Delano’s own good nature allows him to get himself fooled so much, that even when he sees Benito jumping off the ship with a few other white sailors to join departing Americans, he first decides that they are pirates who decided to attack him before he reaches his ship.
Only when he saw Babo trying to kill his master Benito and when later heard the true story, did Delano realized that what he had seen was a masterfully staged spectacle, and those whom he thought to be servants were in fact masters. The black slaves, who looked so friendly to the American captain, had revolted and killed most of the crew having left only the skipper and the captain to take them back home, to Senegal. When they saw the American ship, they decided to pretend to be a normal-looking ship, i.e. with a white captain and black slaves. Babo did not let Benito out of his sight so that he would not give away the truth, that’s why he looked so caring.
The most intense scene of the story is when Babo invites the two captains to talk while shaving his Spanish master. Needless to say how nervous was Benito, while Delano had no idea why his counterpart was so pale.
Now, when Delano was told the whole truth, he sent his people to capture the run away ship with the blacks on board. With guns and cannons that was a matter of a few shots to successfully arrest all the mutineers.
The end of the story is perhaps slightly unusual for Herman Melville, who was known for his humanist position in the questions of slavery. Some critics suggest that ‘Benito Cereno’ was designed to demonstrate a naïve position of a typical Northern abolitionist.
Whatever the specifics of the time of the writing, for us it is particularly interesting to study how Melville designs the situation where a character finds himself in a dubious position becoming a victim of ‘trickery of the mind’. In Melville’s stories things often turn out what they do not seem to be.

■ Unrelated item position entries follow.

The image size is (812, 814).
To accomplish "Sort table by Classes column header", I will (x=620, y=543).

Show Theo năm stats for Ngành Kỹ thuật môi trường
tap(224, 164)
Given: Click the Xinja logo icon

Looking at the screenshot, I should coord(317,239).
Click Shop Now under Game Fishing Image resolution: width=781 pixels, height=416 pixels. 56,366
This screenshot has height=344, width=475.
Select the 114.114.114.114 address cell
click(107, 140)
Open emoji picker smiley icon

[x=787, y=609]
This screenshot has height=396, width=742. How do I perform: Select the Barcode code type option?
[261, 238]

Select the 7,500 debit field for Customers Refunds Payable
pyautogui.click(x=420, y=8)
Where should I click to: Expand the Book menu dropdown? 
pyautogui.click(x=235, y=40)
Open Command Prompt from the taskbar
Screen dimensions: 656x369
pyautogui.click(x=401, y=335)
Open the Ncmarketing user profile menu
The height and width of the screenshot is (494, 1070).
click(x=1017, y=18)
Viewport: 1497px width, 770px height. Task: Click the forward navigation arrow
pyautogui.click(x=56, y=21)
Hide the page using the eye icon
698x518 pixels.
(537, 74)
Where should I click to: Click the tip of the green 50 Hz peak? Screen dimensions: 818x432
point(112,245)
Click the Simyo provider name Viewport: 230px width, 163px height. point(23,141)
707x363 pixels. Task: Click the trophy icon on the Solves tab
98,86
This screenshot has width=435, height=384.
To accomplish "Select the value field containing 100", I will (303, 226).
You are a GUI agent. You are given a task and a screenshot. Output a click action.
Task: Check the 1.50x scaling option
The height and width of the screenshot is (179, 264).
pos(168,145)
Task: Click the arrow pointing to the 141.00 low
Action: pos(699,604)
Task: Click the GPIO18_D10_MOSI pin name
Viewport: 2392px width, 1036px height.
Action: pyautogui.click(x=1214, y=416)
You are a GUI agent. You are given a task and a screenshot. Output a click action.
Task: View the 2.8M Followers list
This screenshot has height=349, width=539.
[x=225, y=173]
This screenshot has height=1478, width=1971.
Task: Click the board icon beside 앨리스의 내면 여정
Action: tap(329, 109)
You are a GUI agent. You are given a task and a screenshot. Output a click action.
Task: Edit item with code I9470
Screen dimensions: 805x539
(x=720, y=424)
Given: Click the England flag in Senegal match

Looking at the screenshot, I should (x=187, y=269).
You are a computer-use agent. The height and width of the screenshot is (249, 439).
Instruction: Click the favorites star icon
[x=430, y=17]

In ‘Benito Cereno’ there are quite a few ‘sound devices’, most of them belong to the Spanish ship and its habitants: the ship is old and badly kept thus there are a lot of squeaks of wood, the slaves occasionally sing, but the most noteworthy are the noises from the axes being sharpened by four black elders sitting above the scene. Babo also must be sharpening – this time the razor to shave Benito.
All these sounds, including the splash when Benito jumps in water to follow Delano, as illusionary as images: Delano attached to them a meaning absolutely contrary to the true one. To give him credit, the American captain had more than one versions of what he was witnessing (he occasionally was ready to accept that he mounted a pirate ship), but still he was wrong!
Listening to our soundscape you will be giving a chance to see for yourself the power of ‘trickery of mind’, especially when dealing with sounds.
In composition we decided to follow the story quite closely (apart from the spoken words, which are needless anyway since they bear no true meaning): as in Melville’s, it is shown through Delano’s eyes (here ears) and starts with entering the ship with the first part finishing with Benito jumping in the sea, while second part lacks the guitar, which represents Delano’s opinion on the situation (thus the guitar part has Spanish chords), develops much faster (again, as in Melville’s) and – for most of the slaves at least – finishes with the cannon shot.
As we noted above, the very shortness of the second part may give a hint on the meaning of the story, which as a whole is a beautiful example of inexplicable illusions of our life.